TEXT –
Ich kenne eigentlich keinen QM-Kollegen, der die Mitarbeiter mit einer ersten Infoveranstaltung umfassend begeistern konnte.
Ich habe in meiner ersten Infoveranstaltung folgende Eindrücke gesammelt:
- Skepsis - jetzt schaut uns jemand auf die Finger
- Murren - jetzt müssen wir neben unserer eh schon ausreichenden Arbeit noch zusätzliche Leistungen erbringen
- bis jetzt ist doch alles gut gelaufen - nichts passiert
- Bürokratie - jetzt müssen wir alles aufschreiben, wir sind doch keine Papiertieger, wir wollen nur unsere Arbeit gut machen (d. h. den Drehmomentschlüssel in die Hand nehmen, die Schraube anziehen und nicht darüber nachdenken, wie)
- warum Papier durch die Gegend schicken, wir wissen doch eh alle Bescheid und sehen uns täglich (ein Laster vor allem der kleinen Unternehmen - später wachsen sie und stellen fest, ihre Kommunikationswege funktionieren nicht mehr)Problematisch wird es wenn sie schnell wachsen, das kann zum unkontrollierten Wuchern der internen Organisation ausarten.
usw. usw.

DATEN –
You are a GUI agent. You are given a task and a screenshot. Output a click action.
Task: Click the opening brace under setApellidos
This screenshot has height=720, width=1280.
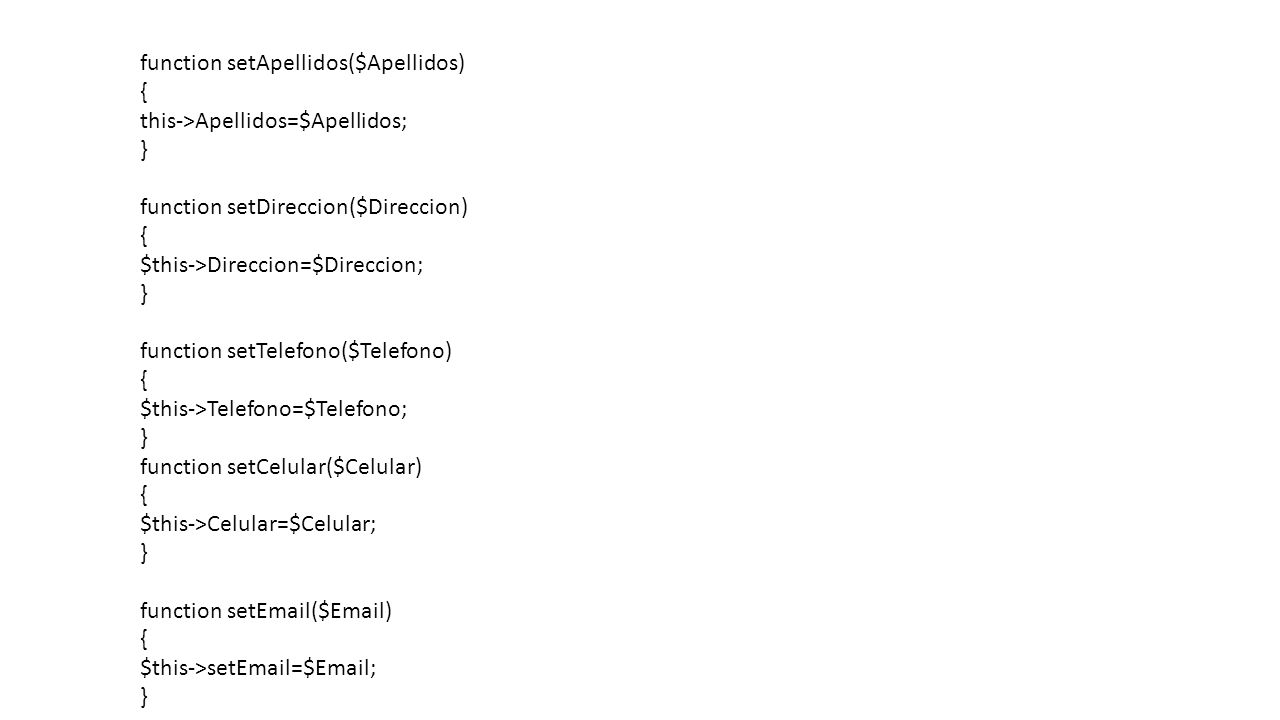tap(144, 93)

AUFGABE –
Beantworte zum Text über die erste QM-Infoveranstaltung:
1. Welcher Eindruck steht bei „jetzt schaut uns jemand auf die Finger“?
2. Welches Werkzeug wird als Beispiel genannt, wenn es heißt, man wolle nur seine Arbeit gut machen?
3. Was stellen kleine Unternehmen fest, wenn sie später wachsen?
Die Daten stehen in keinem Zusammenhang mit dem Text.

ANTWORT –
1. Skepsis
2. Der Drehmomentschlüssel
3. Dass ihre Kommunikationswege nicht mehr funktionieren